Echoes of a sliding tonal scale, recorded from an Arp Schnitger organ located in the Hauptkirche St. Jacobi in Hamburg, circulates along the edges of the gallery. Originally a Roman Catholic church, St. Jacobi’s denomination changed to Lutheran in 1529 as a result of the Protestant Reformation. Moving up and down in scale but always clockwise, the sound follows a forward motion that wraps itself around the gallery space and its occupants. The act of capturing and reproducing the organ’s sound can be seen as a domesticating gesture that perhaps mirrors the decline of the grand narrative of the organ as the voice of God. In the 19th century the invention of the steam organ relegated the instrument to the centre of children’s carousel rides, while today the organ is commonly encountered in horror film soundtracks.

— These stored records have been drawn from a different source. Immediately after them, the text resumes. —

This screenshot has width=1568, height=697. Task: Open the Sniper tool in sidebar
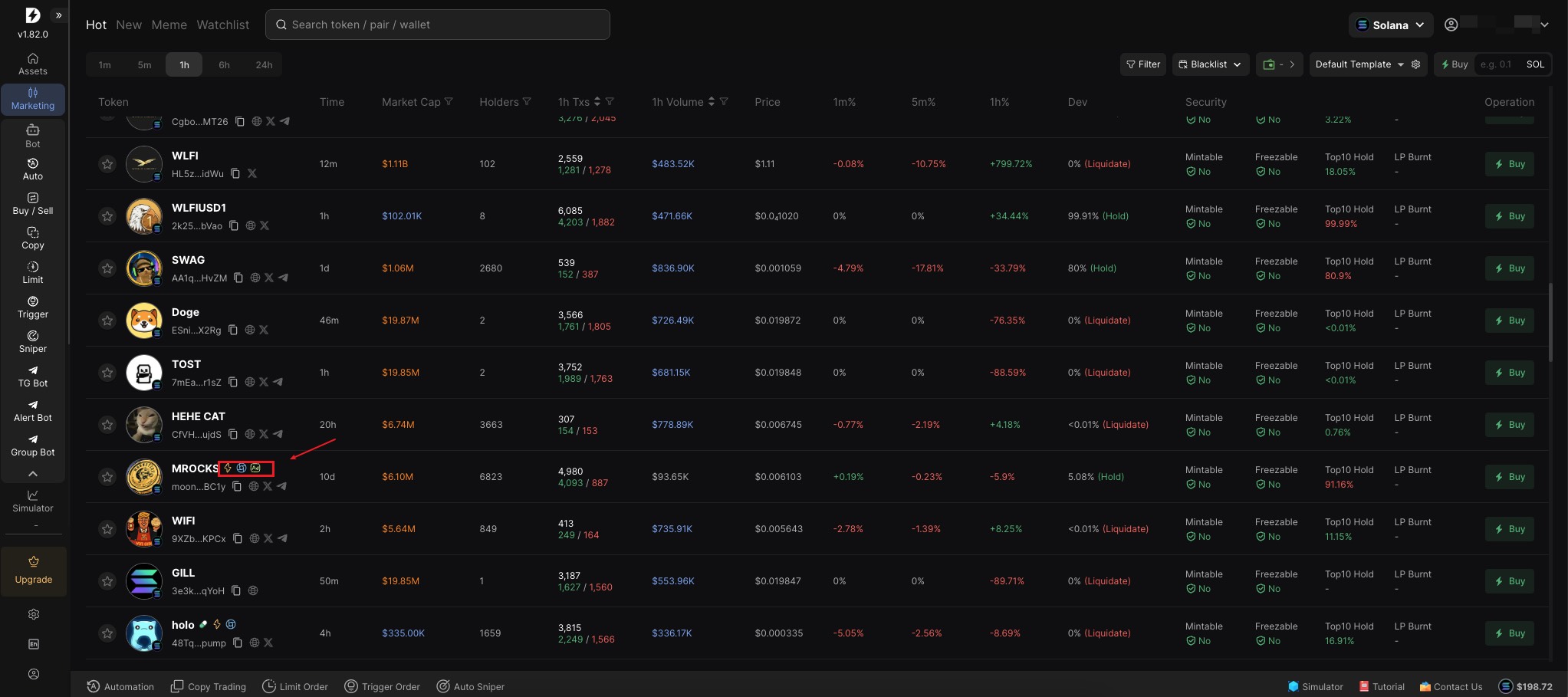point(32,341)
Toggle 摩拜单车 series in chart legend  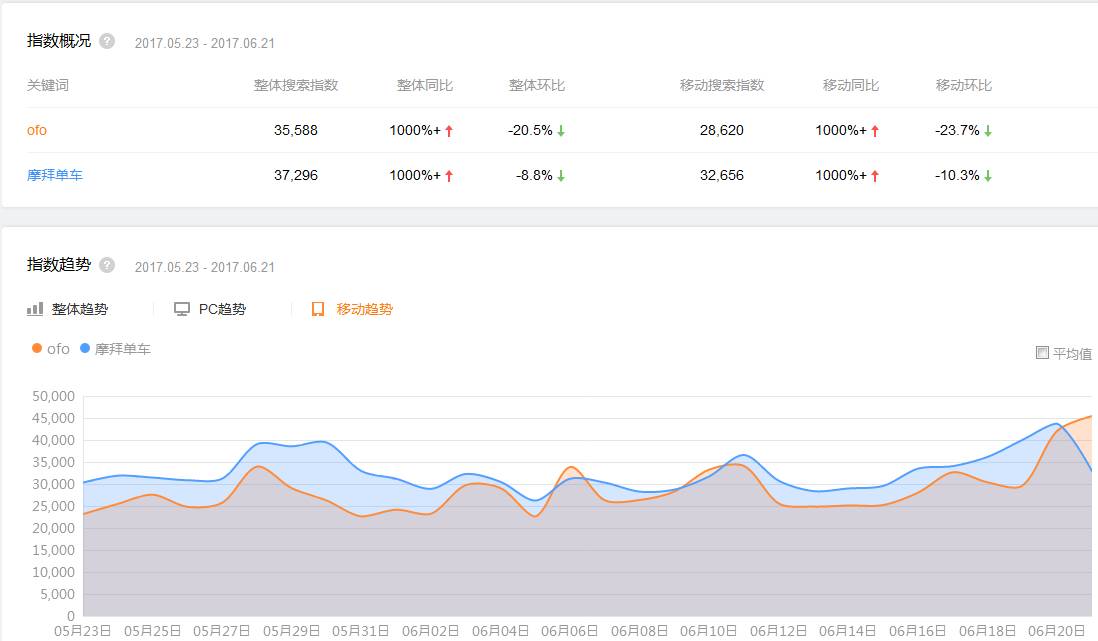tap(115, 349)
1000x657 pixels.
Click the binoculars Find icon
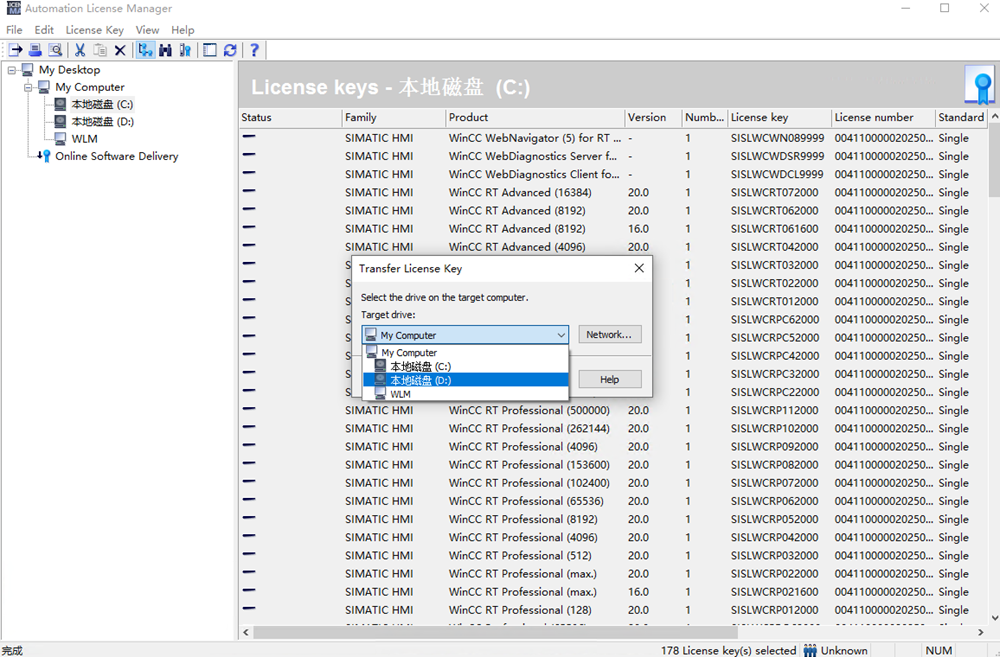pyautogui.click(x=166, y=50)
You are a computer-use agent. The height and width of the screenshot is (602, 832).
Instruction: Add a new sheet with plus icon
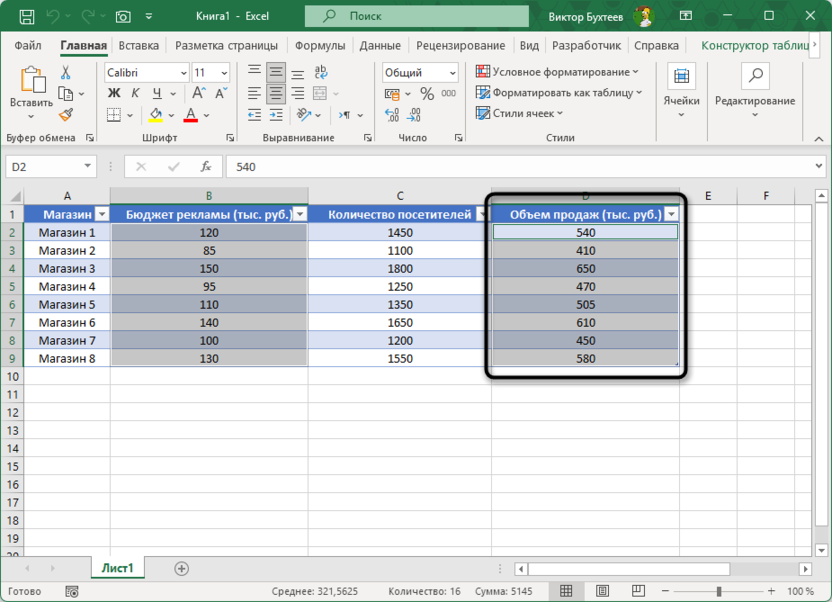[181, 568]
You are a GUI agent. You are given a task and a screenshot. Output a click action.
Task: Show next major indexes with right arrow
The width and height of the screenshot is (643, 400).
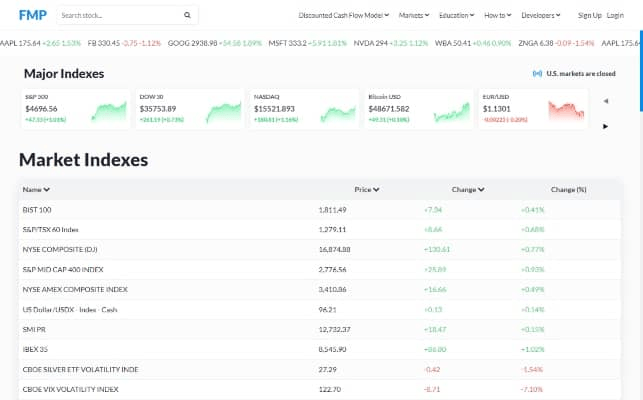click(606, 126)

Anna Clawson (b. Donaghadee, N.IRE) is an Irish artist living and working in Oslo, Norway that graduated with an MFA in Fine Art from the Oslo National Academy of the Arts in 2023. She is an alumni of School of the Damned (2017), an autonomous free art school in the UK. She received her BA in Fine Art from University College Falmouth, UK, in 2009. Anna works in both analogue and digital media in installation and sculptures, on her own and as part of a collaborative duo Clawson & Ward, with Nicole Ward. 

The exhibition is supported by Kulturrådet and Norske Billedkunstnere. 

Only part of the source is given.